Document passage.
In Iraq, US influence wanes as full-scale civil war looms
Today's grim reality is in sharp contrast to the faith many Iraqis once held that the Americans would bring a better life.
Every day, more violence. And more uncertainty for Iraqis than they have ever known, as they mark three years since American troops invaded.
The wave of optimism that once buoyed Iraqis after the fall of Saddam Hussein is now being marked as yet another casualty of the bombs and murders that are part of daily life here.
But even as Iraq slides toward full-scale civil war, Iraqi analysts are trying to envision a way out of a vicious insurgency, political deadlock, and sectarian bloodshed.
One factor they are considering is the changing American role. Despite the continued presence of 130,000 American troops, and arm-twisting efforts by US diplomats to forge a unity government, Iraq's democratic political process is, by definition, giving the US even less leverage to shape this broken nation's future.

Work to do. Please list the three things the article on Iraq says Iraqi analysts are trying to envision a way out of.

Source material.
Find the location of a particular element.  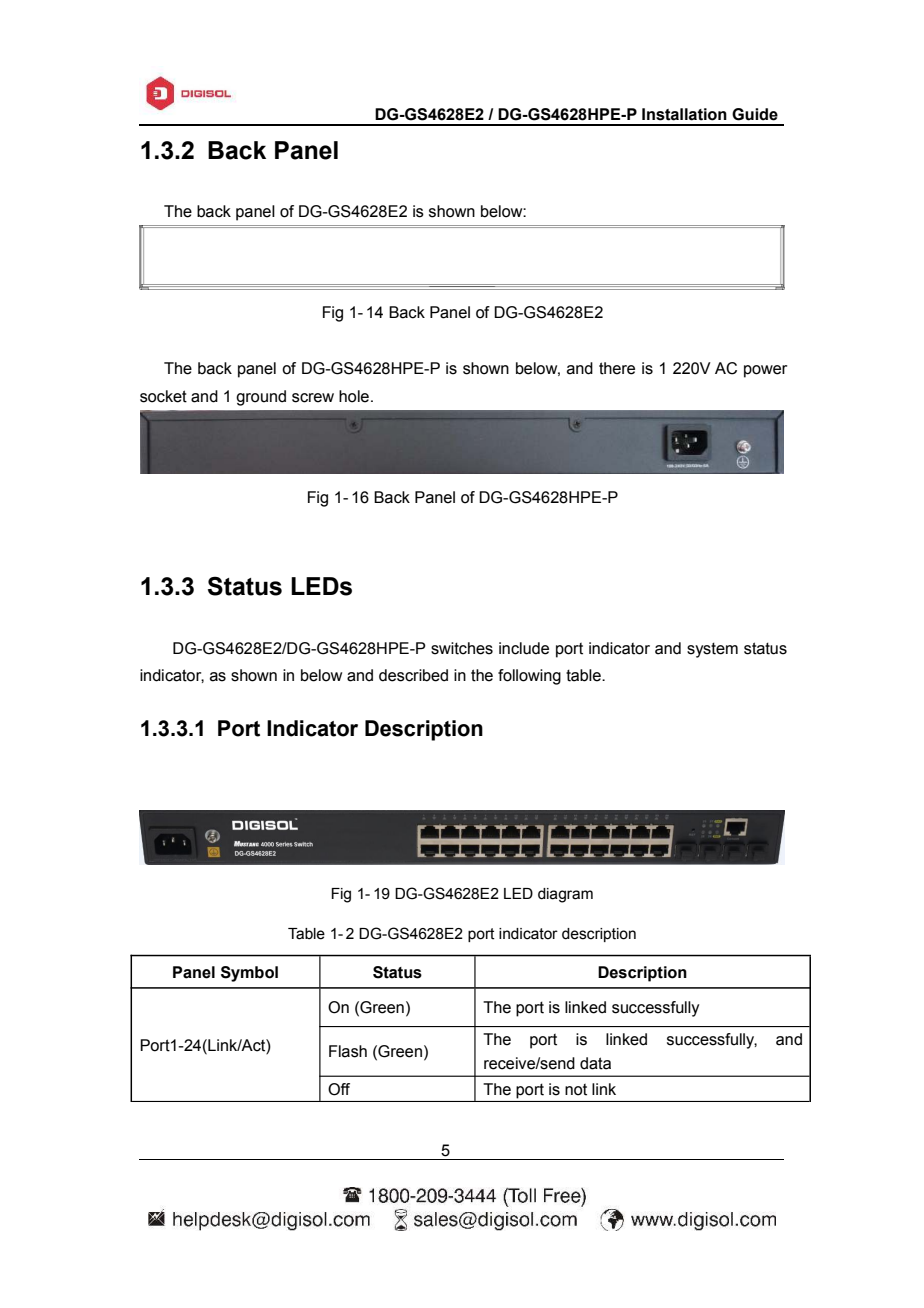

Guide is located at coordinates (755, 114).
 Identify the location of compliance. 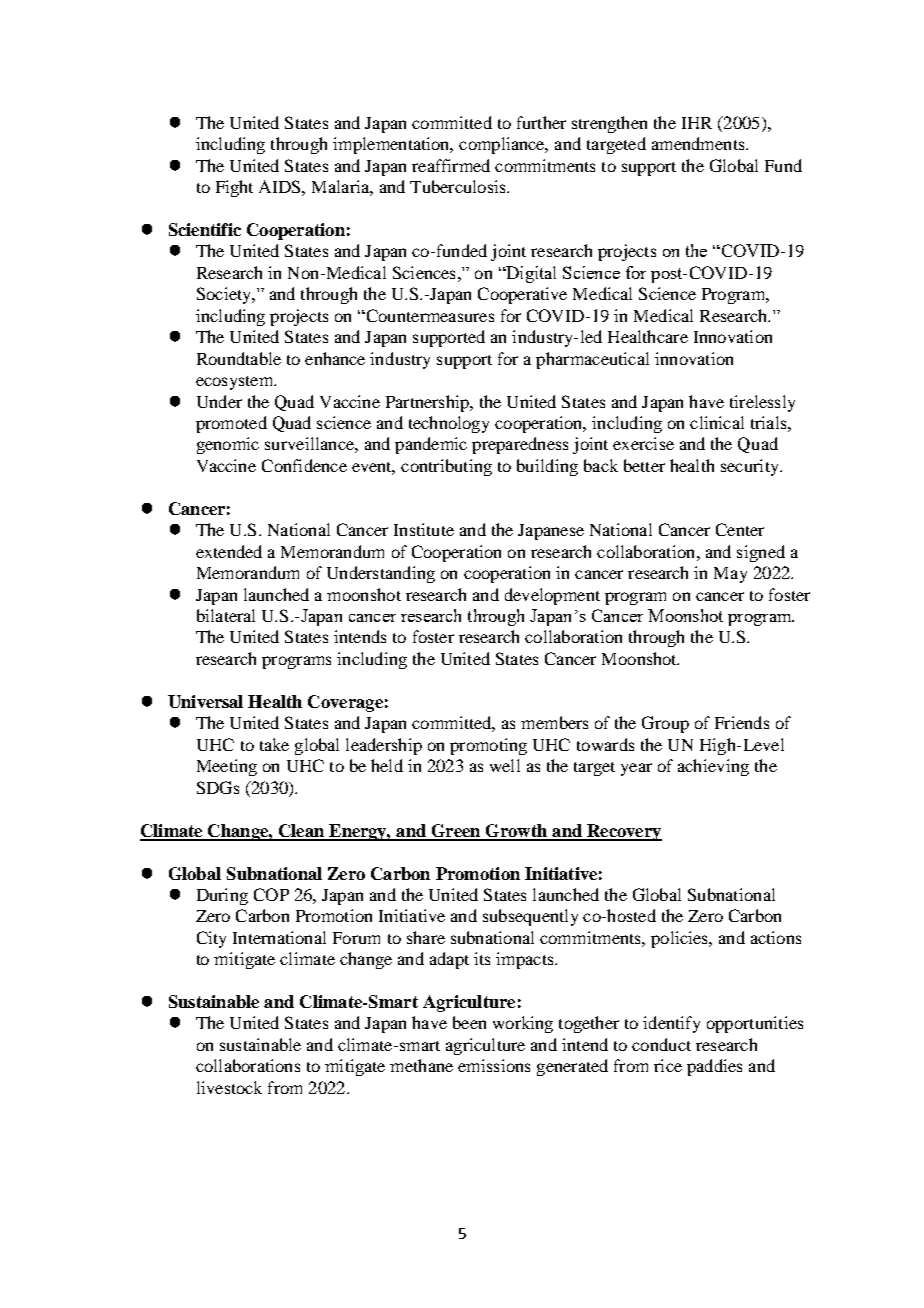
(503, 145).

Finished exercise.
- a vicious insurgency
- political deadlock
- sectarian bloodshed